Tag Archive for: Zoning

When a Short-Term Rental is Not a Good Neighbor

Many Berkshire County towns have now passed zoning and general bylaws permitting short-term rentals. Most recently, short-term rentals have been approved in Alford, Becket, Sandisfield, North Adams, and Washington. There are certainly benefits to short-term rentals, both for homeowners and for towns; however, short-term rental use of homes is more in the nature of a hotel use than a residential use. When is a short-term rental not a good neighbor?

Responsible owners make sure that their renters are quiet, do not permit parking on the public way, do not permit pets to be loose outside, manage the trash generated by the rental, and otherwise consider the effect of the rental on neighbors and the town.

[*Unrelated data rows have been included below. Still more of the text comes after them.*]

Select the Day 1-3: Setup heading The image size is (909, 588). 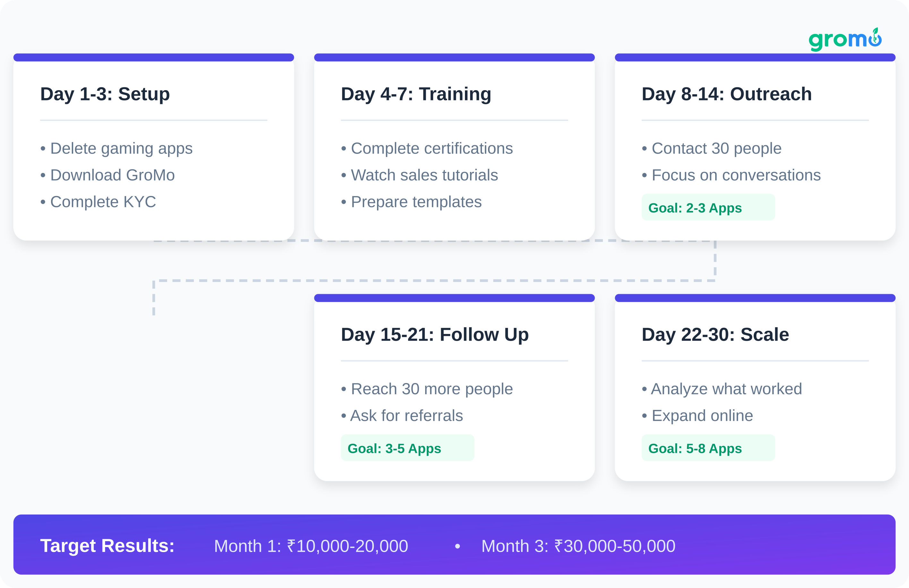pos(105,94)
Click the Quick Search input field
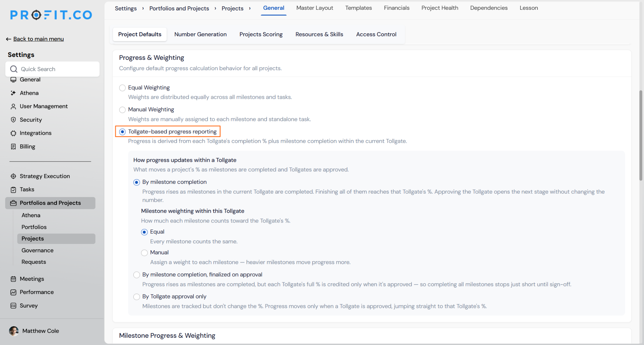Image resolution: width=644 pixels, height=345 pixels. [x=53, y=69]
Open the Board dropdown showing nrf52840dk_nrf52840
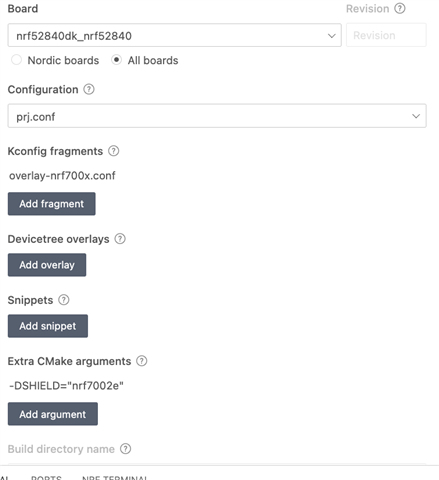The width and height of the screenshot is (439, 480). coord(174,35)
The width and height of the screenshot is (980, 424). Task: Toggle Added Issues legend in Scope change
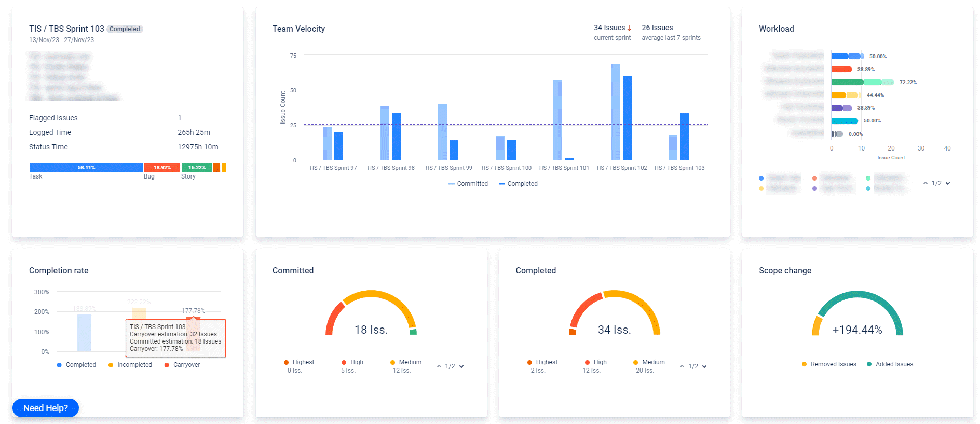pos(890,364)
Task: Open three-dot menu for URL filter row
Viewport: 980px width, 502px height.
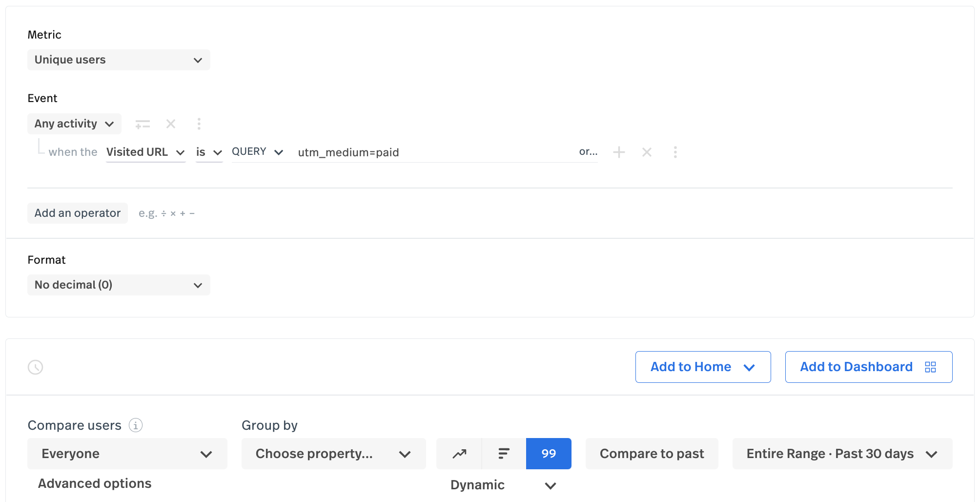Action: click(675, 152)
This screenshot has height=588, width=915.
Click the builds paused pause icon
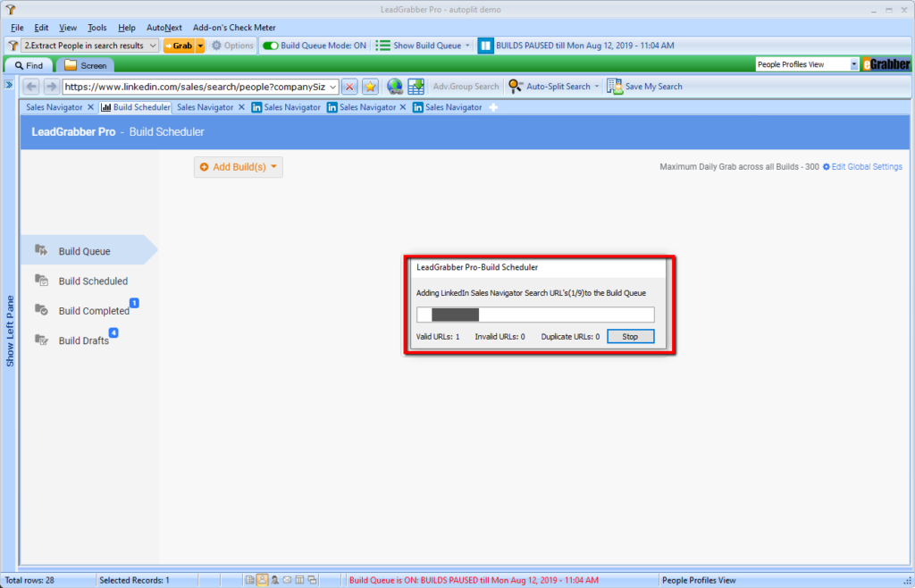(485, 46)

Towns permitting short-term rentals have attempted to address the possible negative impacts in their bylaws.

Rise in Popularity of Short-Term Rentals in the Berkshires

With the rise in the popularity and, now, the legality of short-term rentals in many towns, the question arises as to the rights of neighbors and others who are impacted by a short-term rental in their neighborhood. The good news is that there are many ways to help balance the rights and responsibilities of short-term rental owners and neighbors.

The best initial step is for neighbors to try to have a constructive conversation with the short-term rental owner. Avoid conflict when possible: it reduces stress and minimizes expense, and is always worth the effort. Unfortunately, this approach is not always effective, and it becomes necessary to take the next step.

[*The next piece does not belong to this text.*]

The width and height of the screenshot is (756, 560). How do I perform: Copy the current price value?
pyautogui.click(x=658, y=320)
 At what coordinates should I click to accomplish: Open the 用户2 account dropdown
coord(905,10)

Check the By-Laws of Your Town

The first question is whether short-term rentals are even legal in the town. Short-term rentals are not considered under the law to be the same as a residential use of property; rather, it is a commercial use of property. There was and still is a misperception that it is permissible to offer any home as a short-term rental. In most cases, if a town has not adopted a short-term rental bylaw, the use is not permitted in the town. 

The second question is whether the particular short-term rental operated in compliance with the local bylaw and state law. Each town that has adopted a short-term rental bylaw has different and very detailed rules governing that use. The practice has been treated casually in the past, but given the proliferation of such rentals, it is important to be informed about the applicable rules in the particular town.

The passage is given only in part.